Traditionally established in sub-apostolic times, the diocese as metropolis of Quarta Lugdunensis subsequently achieved metropolitical status.
[1] The history of the religious beginnings of the church at Sens dates from Savinian and Potentian, and through legend to the Dioceses of Chartres, Troyes and Orléans.
Gregory of Tours is silent regarding Savinian and Potentian, founders of the See of Sens; the Hieronymian Martyrology, which was revised before 600 at Auxerre (or Autun) ignores them.
In 847, the transfer of their remains to the church of St-Pierre le Vif inspired popular devotion towards Savinian and Potentian.
In the middle of the 10th century the relics of these two saints were hidden in a subterranean vault of the Abbey of St-Pierre le Vif to escape the pillage of the Hungarians, but in 1031 they were placed in a reliquary established by the monk Odoranne.

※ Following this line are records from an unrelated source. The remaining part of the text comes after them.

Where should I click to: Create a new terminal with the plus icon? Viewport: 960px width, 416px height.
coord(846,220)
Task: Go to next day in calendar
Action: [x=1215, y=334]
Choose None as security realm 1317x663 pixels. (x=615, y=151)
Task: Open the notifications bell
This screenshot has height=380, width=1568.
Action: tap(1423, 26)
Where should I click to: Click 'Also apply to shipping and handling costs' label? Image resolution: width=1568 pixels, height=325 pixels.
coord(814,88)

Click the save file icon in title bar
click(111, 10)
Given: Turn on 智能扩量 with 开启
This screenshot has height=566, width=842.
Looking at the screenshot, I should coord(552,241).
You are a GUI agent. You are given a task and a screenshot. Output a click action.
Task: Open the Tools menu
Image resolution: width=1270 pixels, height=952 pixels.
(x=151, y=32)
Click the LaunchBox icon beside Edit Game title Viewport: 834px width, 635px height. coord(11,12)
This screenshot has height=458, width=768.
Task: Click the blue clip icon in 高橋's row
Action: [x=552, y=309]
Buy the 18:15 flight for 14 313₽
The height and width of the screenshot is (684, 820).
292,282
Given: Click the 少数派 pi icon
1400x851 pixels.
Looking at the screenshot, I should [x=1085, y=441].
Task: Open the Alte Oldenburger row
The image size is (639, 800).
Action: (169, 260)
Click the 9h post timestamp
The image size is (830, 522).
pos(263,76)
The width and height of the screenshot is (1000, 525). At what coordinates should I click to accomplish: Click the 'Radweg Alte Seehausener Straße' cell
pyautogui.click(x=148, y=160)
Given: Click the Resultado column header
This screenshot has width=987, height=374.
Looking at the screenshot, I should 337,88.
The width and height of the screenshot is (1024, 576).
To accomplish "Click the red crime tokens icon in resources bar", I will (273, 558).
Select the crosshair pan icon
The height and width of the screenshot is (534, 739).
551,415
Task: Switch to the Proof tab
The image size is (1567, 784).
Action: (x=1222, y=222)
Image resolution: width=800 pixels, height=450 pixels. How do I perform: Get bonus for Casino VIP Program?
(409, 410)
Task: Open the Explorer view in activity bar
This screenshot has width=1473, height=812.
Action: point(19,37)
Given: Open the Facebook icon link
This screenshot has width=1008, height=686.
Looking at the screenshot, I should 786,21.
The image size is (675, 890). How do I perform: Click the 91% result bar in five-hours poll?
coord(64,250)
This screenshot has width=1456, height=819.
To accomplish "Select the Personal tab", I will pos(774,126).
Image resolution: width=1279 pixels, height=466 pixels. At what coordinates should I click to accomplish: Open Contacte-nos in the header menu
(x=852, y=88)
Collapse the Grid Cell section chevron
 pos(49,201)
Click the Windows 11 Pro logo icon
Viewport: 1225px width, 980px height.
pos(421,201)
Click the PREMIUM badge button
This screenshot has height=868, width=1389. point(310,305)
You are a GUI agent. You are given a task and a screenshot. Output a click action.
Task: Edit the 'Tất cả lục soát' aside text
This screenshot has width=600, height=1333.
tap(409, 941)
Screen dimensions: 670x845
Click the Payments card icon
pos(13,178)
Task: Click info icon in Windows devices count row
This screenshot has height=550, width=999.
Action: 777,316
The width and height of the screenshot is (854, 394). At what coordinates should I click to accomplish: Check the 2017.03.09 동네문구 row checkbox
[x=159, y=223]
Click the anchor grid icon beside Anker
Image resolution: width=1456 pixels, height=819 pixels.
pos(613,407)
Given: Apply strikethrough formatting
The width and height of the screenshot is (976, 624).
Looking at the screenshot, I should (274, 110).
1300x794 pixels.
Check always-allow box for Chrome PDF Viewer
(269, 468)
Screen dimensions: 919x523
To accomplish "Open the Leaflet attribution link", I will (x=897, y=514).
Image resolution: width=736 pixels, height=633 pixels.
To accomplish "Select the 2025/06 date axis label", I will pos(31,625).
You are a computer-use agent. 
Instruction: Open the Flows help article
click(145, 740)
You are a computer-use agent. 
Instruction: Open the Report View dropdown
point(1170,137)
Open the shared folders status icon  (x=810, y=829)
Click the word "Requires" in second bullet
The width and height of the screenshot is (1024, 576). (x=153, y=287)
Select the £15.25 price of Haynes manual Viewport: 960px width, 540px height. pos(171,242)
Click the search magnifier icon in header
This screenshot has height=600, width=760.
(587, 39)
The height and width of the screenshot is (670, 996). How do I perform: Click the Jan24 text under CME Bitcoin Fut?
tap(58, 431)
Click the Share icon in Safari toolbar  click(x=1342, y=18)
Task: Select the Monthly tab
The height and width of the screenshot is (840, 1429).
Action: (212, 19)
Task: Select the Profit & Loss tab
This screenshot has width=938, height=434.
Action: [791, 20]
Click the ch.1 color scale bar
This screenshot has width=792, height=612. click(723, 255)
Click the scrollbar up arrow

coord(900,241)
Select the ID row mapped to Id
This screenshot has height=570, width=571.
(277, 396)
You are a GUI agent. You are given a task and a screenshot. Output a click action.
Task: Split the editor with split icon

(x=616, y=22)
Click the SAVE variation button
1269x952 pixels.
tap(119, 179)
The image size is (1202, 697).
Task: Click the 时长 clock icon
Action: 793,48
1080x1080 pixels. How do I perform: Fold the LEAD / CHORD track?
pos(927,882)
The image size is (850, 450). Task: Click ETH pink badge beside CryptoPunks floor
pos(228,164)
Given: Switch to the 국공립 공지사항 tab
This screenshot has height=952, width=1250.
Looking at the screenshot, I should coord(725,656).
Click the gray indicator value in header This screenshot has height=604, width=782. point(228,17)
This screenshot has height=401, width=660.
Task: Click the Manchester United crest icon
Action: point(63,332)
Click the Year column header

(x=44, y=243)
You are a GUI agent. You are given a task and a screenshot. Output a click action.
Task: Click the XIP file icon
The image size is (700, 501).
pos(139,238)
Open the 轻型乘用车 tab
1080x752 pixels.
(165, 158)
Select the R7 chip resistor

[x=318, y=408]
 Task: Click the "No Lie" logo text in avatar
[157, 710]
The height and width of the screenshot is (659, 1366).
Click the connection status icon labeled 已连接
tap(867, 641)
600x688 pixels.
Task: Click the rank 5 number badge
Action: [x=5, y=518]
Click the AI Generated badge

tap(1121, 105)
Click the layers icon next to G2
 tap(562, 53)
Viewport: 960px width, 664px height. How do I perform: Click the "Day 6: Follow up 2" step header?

This monk (in a chronicle published about 1045) speaks of Altinus, Eodaldus, and Serotinus as apostolic companions of Savinian and Potentian, but does not view them as legitimate.
In a document which (according to the Abbé Bouvier) dates from the end of the sixth century or the beginning of the seventh—but according to Louis Duchesne, who labels the Gerbertine legend as written in 1046 and 1079 under the inspiration of Gerbert, Abbot of St-Pierre le Vif—is first described a legend tracing to Savinian and Potentian (and their companions) the evangelization of the churches of Orléans, Chartres and Troyes.
The see regained some prestige when Hugues de Toucy (1142–1168) crowned Constance (wife of King Louis VII) at Orléans in 1152 despite protests by the Archbishop of Reims, and during whose episcopate Pope Alexander III (driven from Rome) installed the pontifical court at Sens for 18 months, on the advice of the bishops.